Feels Like Home

New Canadians speak
from their hearts


Mount Pleasant Neighbourhood House is a space that welcomes people from all walks of life, celebrates diversity and creates connections to help build a generous community. I was approached by the organization to design an editorial that contained ten personal narratives written by new Canadian immigrants, and who were a part of the Family Literacy Outreach program. Each sincerely looked back into their cultural origins and past through invaluable objects that they brought with them, as well as their hopes in their new home, Vancouver. As an immigrant myself, I felt a deep affinity with each writers in this chapter of their lives.
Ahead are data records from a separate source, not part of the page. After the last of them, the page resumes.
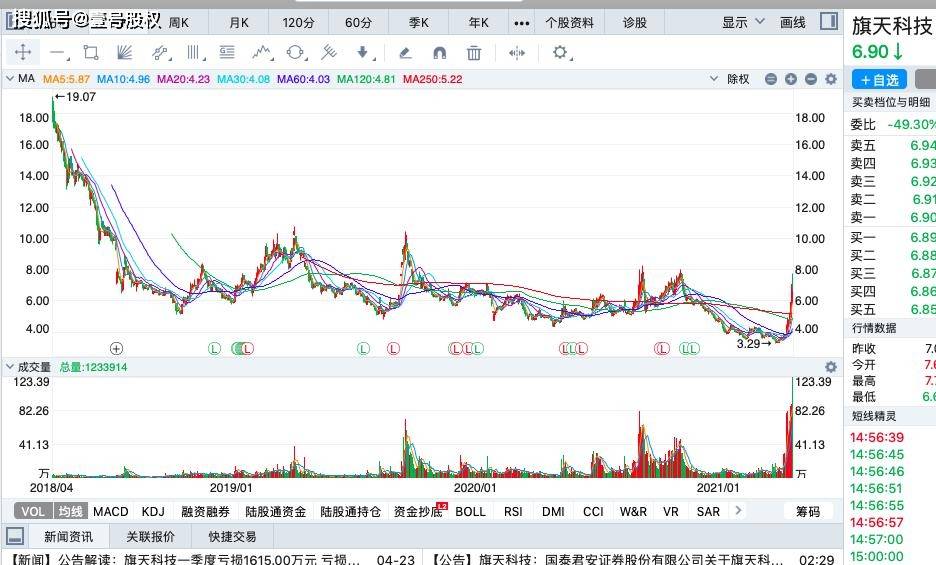Click the panel layout icon at top right
The image size is (936, 565).
pos(828,22)
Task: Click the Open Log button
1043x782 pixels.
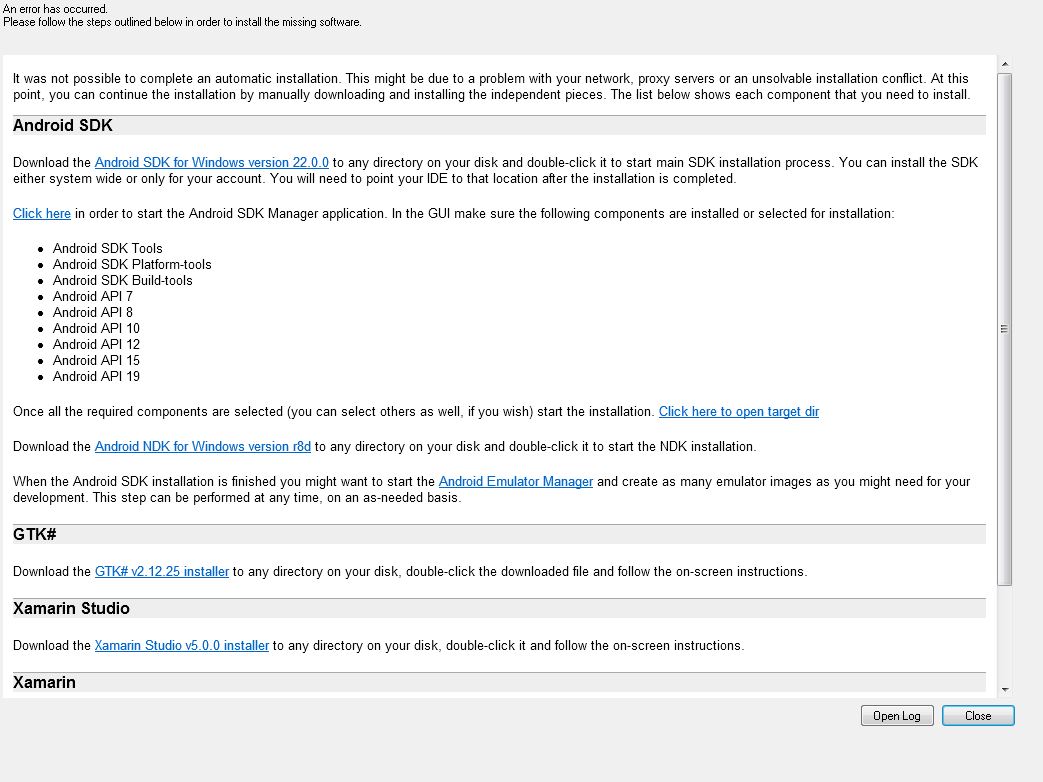Action: pyautogui.click(x=897, y=716)
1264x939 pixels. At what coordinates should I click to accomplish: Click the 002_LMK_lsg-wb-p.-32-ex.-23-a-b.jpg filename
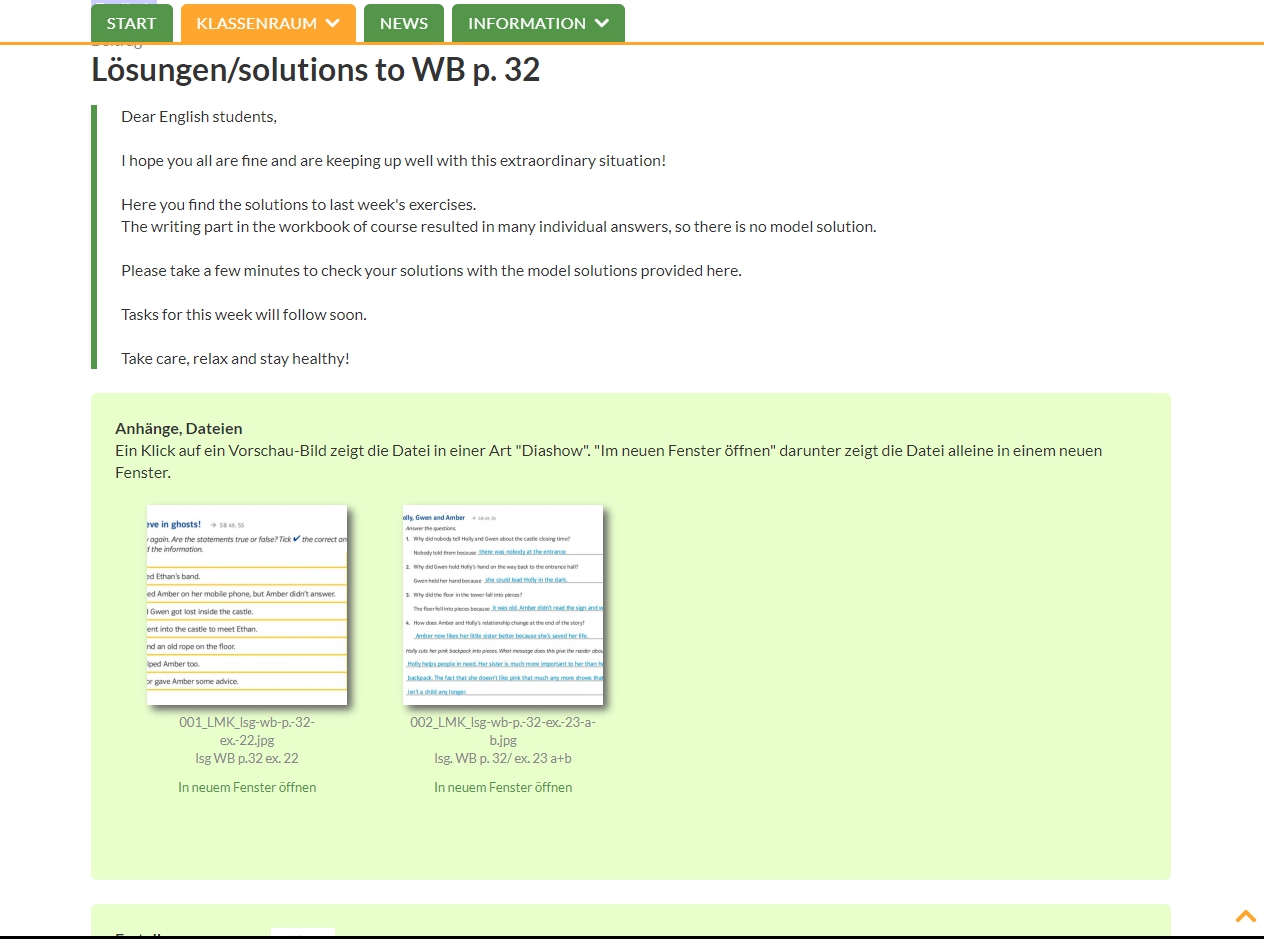pos(503,731)
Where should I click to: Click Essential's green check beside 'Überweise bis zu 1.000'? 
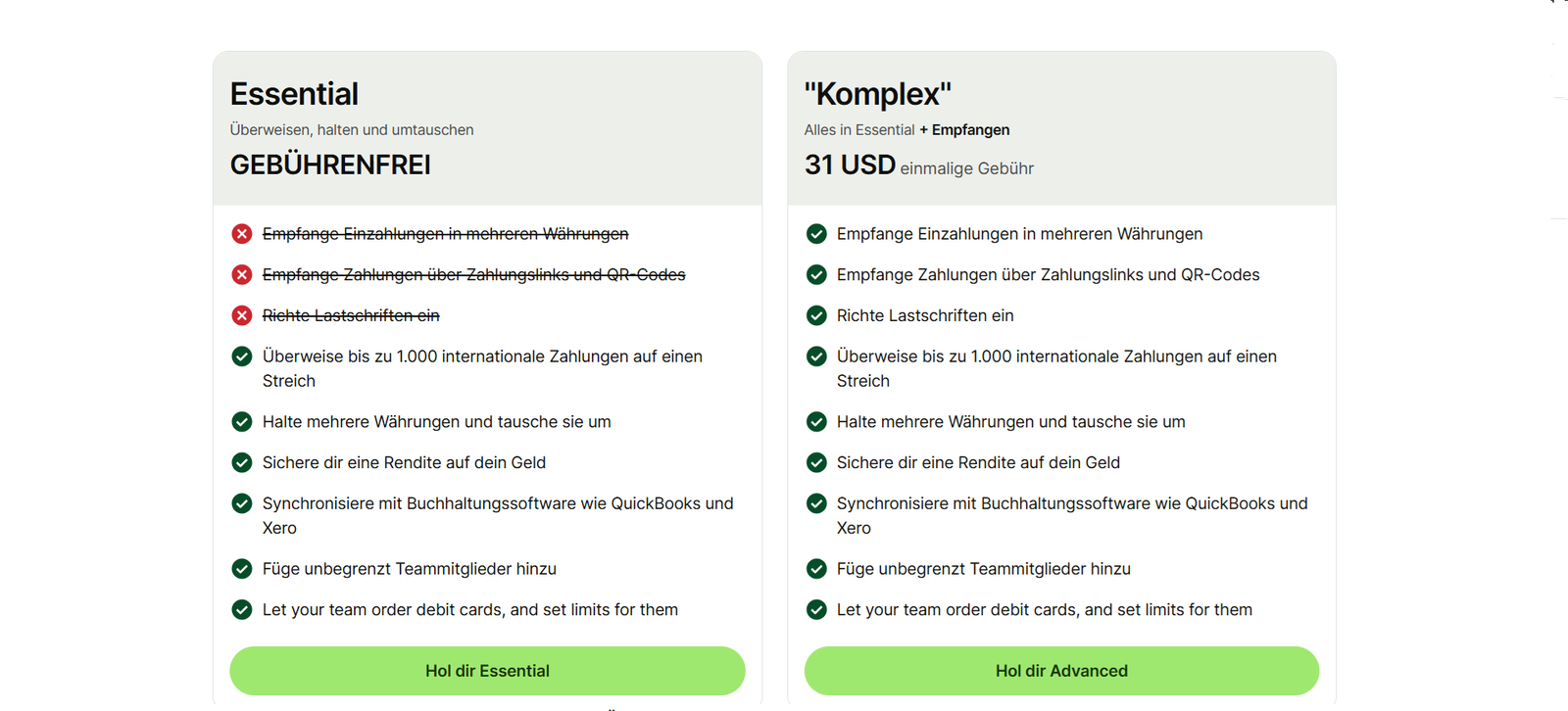coord(242,356)
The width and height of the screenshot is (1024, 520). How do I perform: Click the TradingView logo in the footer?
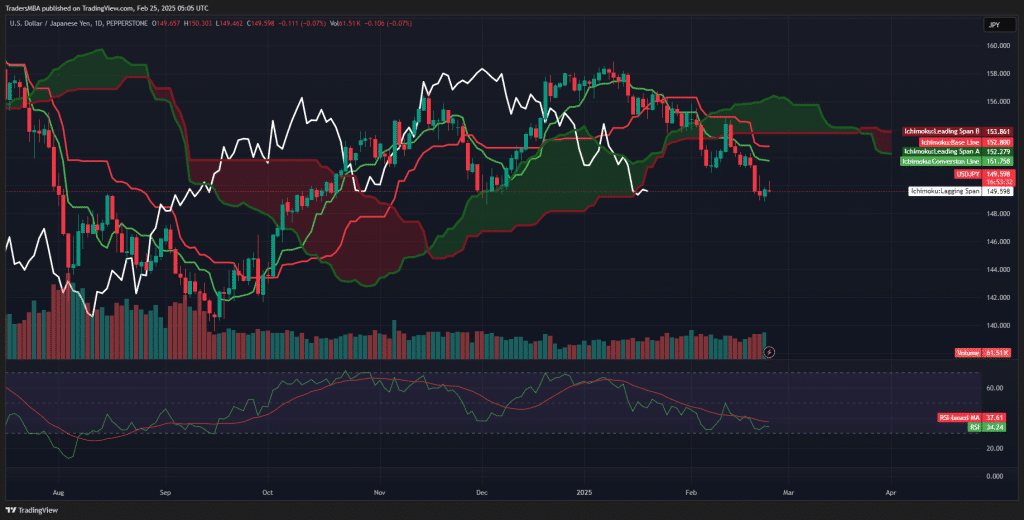(31, 510)
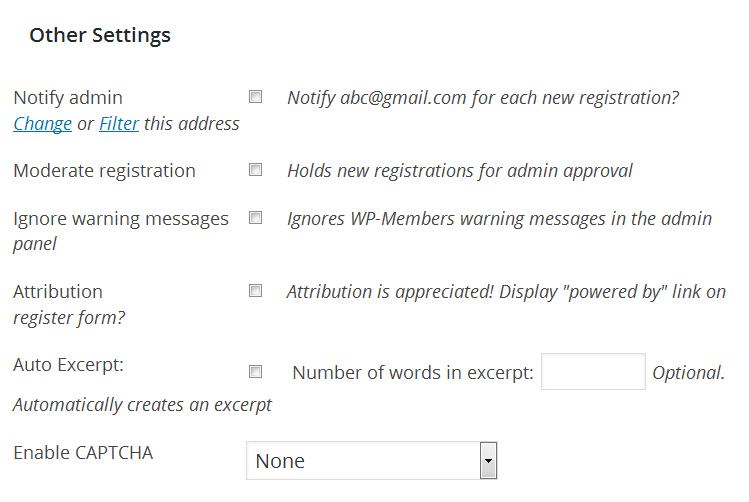Tick the Moderate registration checkbox
749x502 pixels.
click(x=256, y=170)
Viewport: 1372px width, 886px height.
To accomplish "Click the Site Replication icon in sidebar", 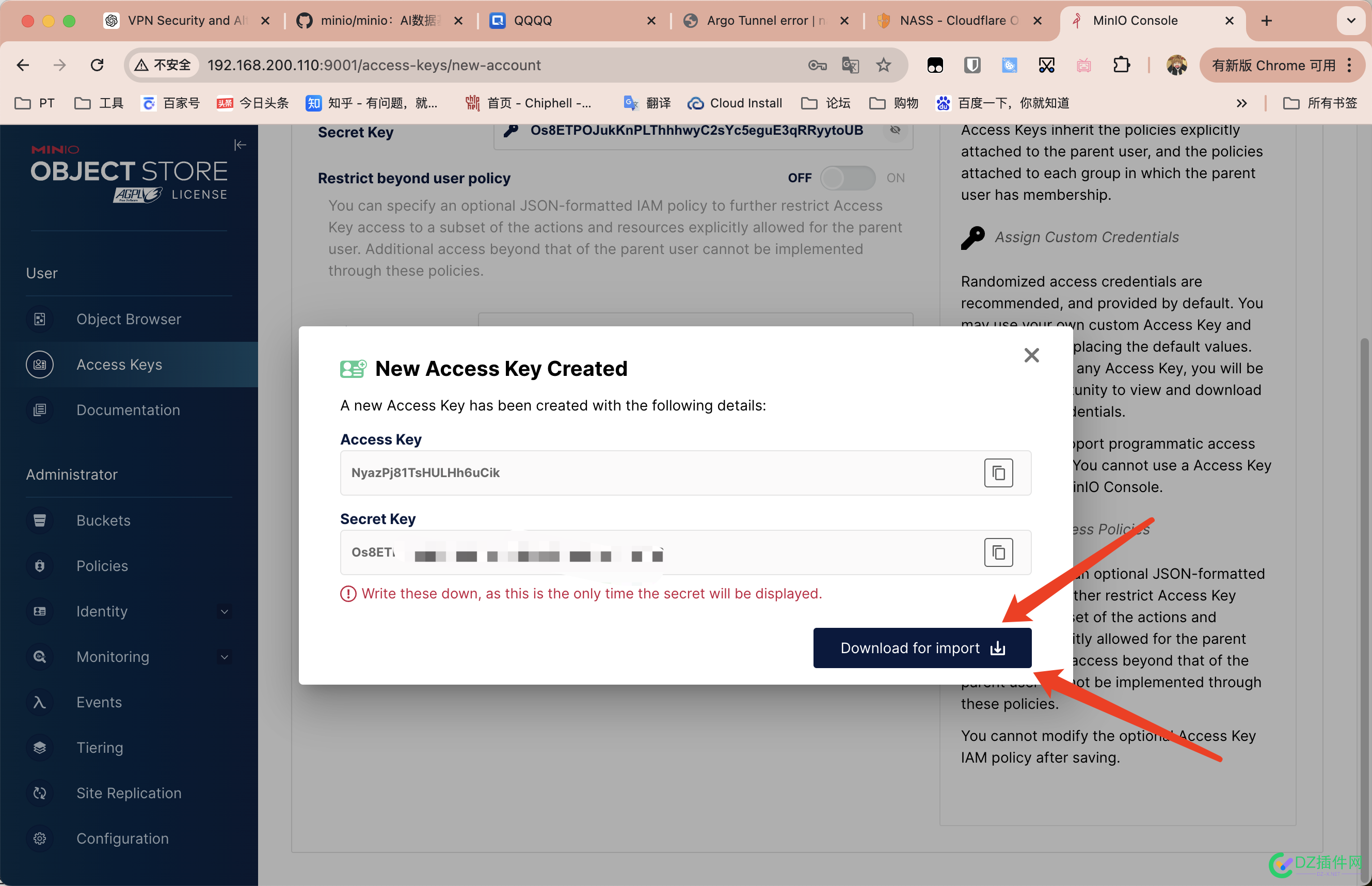I will 38,792.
I sought to design a book that celebrated their stories and the objects through a layout that gave a sense of nostalgia, of home and of comfort, that reminded them, as well as other readers of simpler times. In doing so, the book demystifies our emotional connections with the objects around us through narratives, and as expressed by Yanagi Soetsu, “history may falsify, but true beauty can never be false. Rather, with the passage of time, it will shine ever more brightly into the future “ (Yanagi, 2018, p. 46). Furthermore, since the book is also intended to be used as a tool to help teach English in the organization’s tutoring program, the intentional use of varying text sizes cater to different reading fluency. While the superimposed layouts can both challenge and delight readers.

50 copies of the book were printed in monochrome on a letter size paper as spreads. The cover was printed in colour on a similar-sized cardstock paper.


Yanagi, S. (2018). The Beauty of Everyday Things. Penguin UK.